Software as a Service (SaaS) is increasingly being talked about as a possible alternative to internal operation. Customers can utilize certain applications for a fee. There are also meaningful scenarios for healthcare. These are particularly interesting because they offer an answer to the rising shortage of skilled workers and the complexity of IT systems, which are difficult to master.
In view of IT budgetary constraints in hospitals, there is a growing demand for other financing options for high-quality business software. The SaaS model offers one possibility, as the project costs are limited to the initial installation, i.e. the provision of services. In addition, follow-up costs such as support, release changes, infrastructure and data backup considerations are handled as part of a fixed fee for the SaaS provider. The provider of the SaaS solution takes care of additional infrastructural resources and the provision of the necessary expertise to operate the increasingly complex IT environments. This relieves the burden on operational enterprises, such as hospitals, in several ways.
Using cross-sectoral networking as a service
With regard to cross-sectoral networking, SaaS is certainly an interesting option, especially for smaller hospitals. The restrictive data protection structure of the IHE* standard allows multiple separate affinity domains to be set up in an external data center.
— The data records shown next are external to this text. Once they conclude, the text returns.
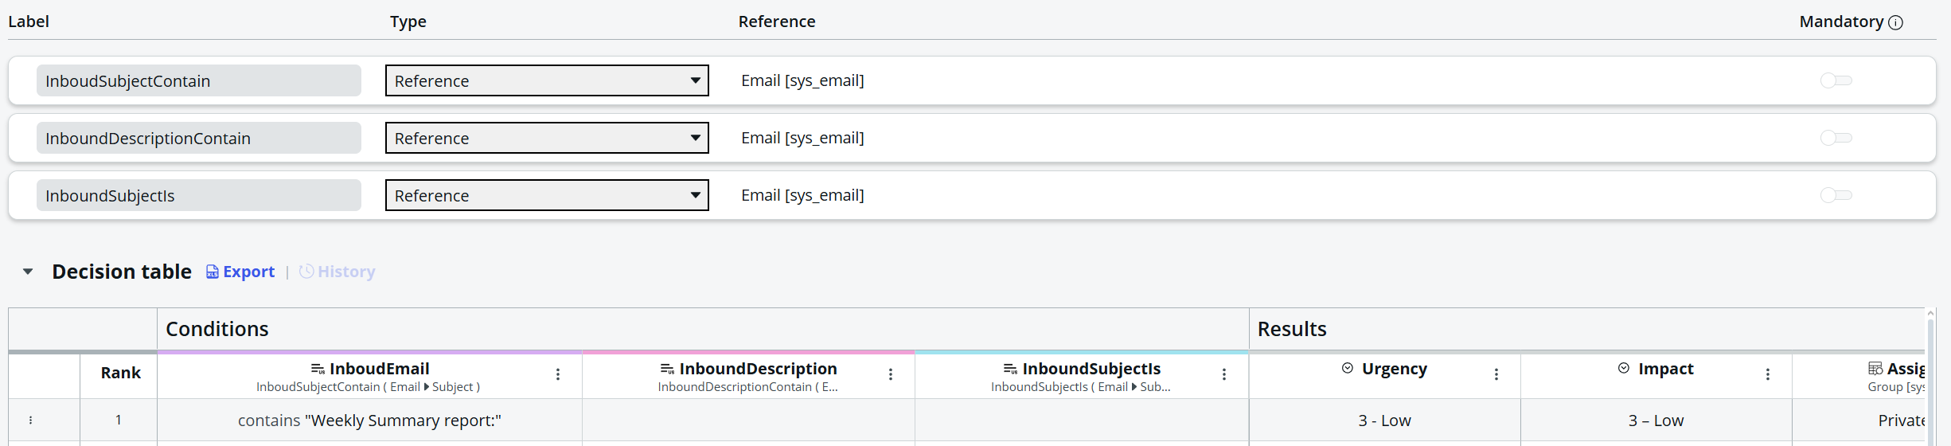Open InboundDescription column kebab menu
The height and width of the screenshot is (446, 1951).
point(891,374)
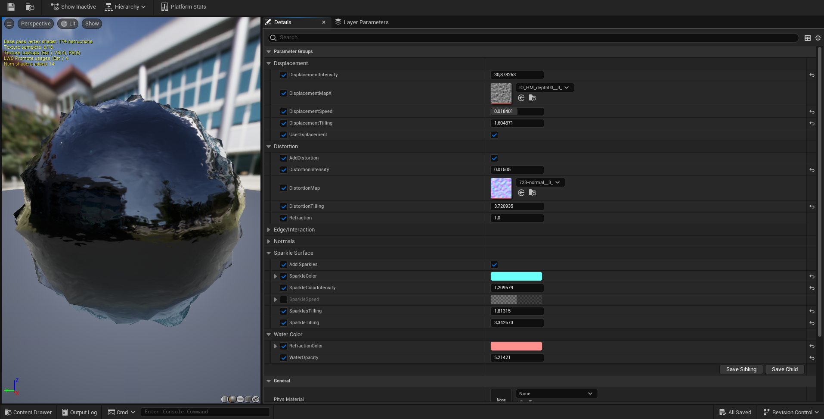This screenshot has height=419, width=824.
Task: Click the Details search field
Action: click(534, 38)
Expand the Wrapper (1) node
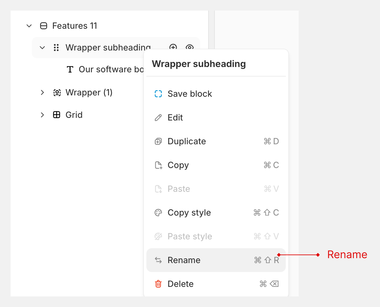The width and height of the screenshot is (380, 307). pyautogui.click(x=42, y=93)
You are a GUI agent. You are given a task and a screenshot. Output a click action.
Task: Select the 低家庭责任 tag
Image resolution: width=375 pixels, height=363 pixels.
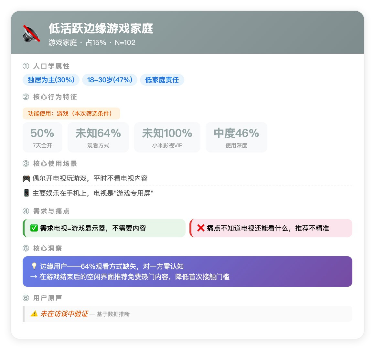[162, 80]
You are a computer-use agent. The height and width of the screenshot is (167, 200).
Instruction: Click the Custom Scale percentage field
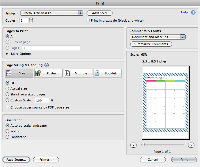[42, 100]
This means that the SaaS provider, as the operator of the IHE technology, provides the customer with the know-how. However, responsibility and control over the affinity domain rest with the hospital. Consequently, the topic of cross-sectoral communication becomes available as a service via the SaaS package.
Data protection must be guaranteed
The use of SaaS services is variable: from individual small software applications, such as duty roster software, to archive and ECM systems, through to the "loan" of an entire HIS or PACS system. All the hospital requires is a secure Internet connection.
However, if core systems such as the HIS or archive are located outside the hospital, special attention must be paid to compliance with data protection and legal framework conditions. The outsourcing of data to an external provider is always associated with the storage of information at the service provider's site. Most legal specifications stipulate that information must be strictly encrypted down to database level in order to prevent internal access to the database by a service provider. In the run-up to a SaaS project it must always be carefully checked which legal requirements have to be taken into account for a particular location.
Long-term contracts secure corporate planning
Since hiring external services is always associated with a certain loss of control and the formation of dependencies, it is also important for hospitals to seek reliable service providers. Long-term contracts with fixed conditions secure the corporate planning of the institutions wishing to make use of such a service. Contracts with well-negotiated terms can generate savings of several hundred thousand euros in software licenses, infrastructure and, above all, personnel costs in the long term. Therefore, despite legal regulations, it is interesting for hospitals to consider SaaS models for IT systems, thereby achieving savings in their own resources.
*Integrating the Healthcare Enterprise (IHE) is an initiative by healthcare professionals and industry to improve the way computer systems in healthcare share information.